> _INFORMATION SHOWN_:
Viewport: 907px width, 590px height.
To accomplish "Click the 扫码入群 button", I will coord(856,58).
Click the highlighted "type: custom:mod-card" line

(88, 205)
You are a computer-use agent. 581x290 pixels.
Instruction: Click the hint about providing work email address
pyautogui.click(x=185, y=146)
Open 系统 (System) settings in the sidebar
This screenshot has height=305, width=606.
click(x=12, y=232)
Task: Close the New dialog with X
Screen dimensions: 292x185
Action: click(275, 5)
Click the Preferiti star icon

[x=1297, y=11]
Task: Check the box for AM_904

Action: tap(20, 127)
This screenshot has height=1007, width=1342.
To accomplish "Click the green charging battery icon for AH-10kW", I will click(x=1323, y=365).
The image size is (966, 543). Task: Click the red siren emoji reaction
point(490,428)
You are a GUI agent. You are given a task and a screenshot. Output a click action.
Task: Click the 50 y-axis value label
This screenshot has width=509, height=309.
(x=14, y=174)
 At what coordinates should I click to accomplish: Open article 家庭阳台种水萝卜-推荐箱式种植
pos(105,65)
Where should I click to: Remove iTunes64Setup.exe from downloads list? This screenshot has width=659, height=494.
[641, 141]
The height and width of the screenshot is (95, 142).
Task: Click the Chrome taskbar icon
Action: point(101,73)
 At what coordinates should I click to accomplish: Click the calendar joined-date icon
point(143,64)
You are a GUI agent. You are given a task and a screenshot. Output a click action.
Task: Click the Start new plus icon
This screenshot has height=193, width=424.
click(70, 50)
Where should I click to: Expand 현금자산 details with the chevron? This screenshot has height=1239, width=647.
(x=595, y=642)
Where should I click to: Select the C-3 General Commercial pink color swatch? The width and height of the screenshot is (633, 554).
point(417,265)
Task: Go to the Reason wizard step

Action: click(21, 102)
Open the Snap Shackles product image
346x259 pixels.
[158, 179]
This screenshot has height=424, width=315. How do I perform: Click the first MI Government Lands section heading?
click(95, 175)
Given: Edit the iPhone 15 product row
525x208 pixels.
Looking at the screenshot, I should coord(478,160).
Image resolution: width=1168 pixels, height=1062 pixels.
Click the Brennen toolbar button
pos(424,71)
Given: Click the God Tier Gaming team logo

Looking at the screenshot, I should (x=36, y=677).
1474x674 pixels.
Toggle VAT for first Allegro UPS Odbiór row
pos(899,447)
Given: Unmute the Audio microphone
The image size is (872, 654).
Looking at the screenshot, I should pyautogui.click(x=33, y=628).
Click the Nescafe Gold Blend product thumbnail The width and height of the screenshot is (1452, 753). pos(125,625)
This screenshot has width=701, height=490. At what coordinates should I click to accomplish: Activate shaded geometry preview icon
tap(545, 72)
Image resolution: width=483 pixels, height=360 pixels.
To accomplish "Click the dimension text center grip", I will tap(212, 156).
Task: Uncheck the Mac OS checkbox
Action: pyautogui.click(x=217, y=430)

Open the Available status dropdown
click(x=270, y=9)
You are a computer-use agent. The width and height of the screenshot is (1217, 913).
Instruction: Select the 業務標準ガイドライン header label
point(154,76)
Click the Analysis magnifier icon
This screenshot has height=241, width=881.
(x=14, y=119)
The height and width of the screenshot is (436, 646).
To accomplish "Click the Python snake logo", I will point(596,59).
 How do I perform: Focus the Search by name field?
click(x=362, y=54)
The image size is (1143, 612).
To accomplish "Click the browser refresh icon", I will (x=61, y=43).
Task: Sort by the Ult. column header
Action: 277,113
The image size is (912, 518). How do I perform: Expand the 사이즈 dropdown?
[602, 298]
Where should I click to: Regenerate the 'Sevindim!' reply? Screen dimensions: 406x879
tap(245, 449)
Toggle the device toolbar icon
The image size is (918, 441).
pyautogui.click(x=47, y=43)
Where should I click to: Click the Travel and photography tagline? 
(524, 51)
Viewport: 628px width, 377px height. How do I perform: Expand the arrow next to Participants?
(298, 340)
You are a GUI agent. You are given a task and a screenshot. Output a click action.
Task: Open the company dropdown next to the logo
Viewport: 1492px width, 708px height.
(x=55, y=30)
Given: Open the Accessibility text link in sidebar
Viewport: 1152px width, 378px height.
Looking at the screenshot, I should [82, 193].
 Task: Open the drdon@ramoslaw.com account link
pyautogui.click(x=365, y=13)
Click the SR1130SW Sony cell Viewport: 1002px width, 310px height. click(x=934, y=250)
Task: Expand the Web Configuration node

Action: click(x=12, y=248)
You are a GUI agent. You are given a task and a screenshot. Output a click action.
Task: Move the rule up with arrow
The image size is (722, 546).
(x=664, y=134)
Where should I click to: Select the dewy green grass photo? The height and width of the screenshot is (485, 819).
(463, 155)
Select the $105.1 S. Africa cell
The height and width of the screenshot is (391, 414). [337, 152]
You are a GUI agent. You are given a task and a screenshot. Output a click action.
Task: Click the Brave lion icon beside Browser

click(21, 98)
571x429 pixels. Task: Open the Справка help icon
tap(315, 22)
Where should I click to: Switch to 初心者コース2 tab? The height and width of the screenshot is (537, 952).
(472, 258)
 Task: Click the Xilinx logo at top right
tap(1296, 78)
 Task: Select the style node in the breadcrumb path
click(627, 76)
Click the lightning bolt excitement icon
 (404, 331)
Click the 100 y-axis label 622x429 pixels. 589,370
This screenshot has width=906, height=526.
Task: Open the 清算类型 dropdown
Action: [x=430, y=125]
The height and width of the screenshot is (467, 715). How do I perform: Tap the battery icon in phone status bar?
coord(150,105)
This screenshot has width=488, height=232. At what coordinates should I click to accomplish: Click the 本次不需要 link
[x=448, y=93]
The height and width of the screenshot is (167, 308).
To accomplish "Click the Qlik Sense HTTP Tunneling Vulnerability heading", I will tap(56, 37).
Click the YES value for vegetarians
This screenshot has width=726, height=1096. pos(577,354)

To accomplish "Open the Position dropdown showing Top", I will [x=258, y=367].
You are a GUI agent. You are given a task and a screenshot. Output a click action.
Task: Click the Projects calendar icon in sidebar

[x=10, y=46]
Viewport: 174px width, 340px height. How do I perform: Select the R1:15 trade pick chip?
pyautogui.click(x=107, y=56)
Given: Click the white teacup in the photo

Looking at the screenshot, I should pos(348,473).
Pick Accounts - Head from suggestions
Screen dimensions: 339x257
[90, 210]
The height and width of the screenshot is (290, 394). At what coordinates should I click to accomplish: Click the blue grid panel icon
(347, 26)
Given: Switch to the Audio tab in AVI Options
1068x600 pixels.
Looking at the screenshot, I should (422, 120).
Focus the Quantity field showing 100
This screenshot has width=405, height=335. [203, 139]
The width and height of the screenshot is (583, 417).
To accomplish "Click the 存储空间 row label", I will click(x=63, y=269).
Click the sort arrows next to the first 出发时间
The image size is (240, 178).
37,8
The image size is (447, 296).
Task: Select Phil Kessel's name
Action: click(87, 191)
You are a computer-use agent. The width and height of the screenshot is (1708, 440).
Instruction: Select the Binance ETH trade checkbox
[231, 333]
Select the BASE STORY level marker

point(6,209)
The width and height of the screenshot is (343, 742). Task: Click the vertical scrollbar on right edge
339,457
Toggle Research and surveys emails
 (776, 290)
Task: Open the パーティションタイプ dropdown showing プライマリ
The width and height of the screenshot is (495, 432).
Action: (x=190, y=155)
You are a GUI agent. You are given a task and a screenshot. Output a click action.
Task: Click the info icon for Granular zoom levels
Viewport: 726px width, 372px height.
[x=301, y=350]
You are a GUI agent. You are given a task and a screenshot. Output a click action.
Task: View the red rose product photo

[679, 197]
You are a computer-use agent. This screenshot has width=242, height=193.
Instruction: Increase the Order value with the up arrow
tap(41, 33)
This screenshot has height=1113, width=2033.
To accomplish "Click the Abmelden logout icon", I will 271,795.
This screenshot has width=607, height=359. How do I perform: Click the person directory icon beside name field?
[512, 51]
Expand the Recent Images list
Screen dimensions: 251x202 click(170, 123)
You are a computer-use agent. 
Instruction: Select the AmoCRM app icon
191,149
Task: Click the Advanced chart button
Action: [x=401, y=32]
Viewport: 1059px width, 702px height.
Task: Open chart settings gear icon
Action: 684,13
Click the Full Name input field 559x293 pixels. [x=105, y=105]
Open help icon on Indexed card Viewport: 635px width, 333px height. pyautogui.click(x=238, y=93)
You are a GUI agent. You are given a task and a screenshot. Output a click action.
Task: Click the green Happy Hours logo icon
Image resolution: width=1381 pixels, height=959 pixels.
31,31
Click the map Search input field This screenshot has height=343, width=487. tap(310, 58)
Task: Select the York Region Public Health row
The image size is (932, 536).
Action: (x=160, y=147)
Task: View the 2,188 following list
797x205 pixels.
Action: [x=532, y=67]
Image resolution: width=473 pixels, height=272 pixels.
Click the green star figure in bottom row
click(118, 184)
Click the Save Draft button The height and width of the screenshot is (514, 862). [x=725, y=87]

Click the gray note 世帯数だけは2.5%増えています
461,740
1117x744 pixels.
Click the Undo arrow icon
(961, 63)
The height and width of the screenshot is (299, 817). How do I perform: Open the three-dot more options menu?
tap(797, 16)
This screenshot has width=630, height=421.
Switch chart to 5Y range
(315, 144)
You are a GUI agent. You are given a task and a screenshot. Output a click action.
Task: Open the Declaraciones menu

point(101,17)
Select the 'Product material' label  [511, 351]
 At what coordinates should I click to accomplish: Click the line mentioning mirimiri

> _REQUIREMENT_: Show all of the lines above in which "computer" is present.

> _SOLUTION_:
You are a computer-use agent. 581x290 pixels.
You are a computer-use agent. The width and height of the screenshot is (1217, 913).
You are a computer-use agent. The width and height of the screenshot is (1708, 440).
You are a computer-use agent. This screenshot has width=242, height=193.
You are a computer-use agent. 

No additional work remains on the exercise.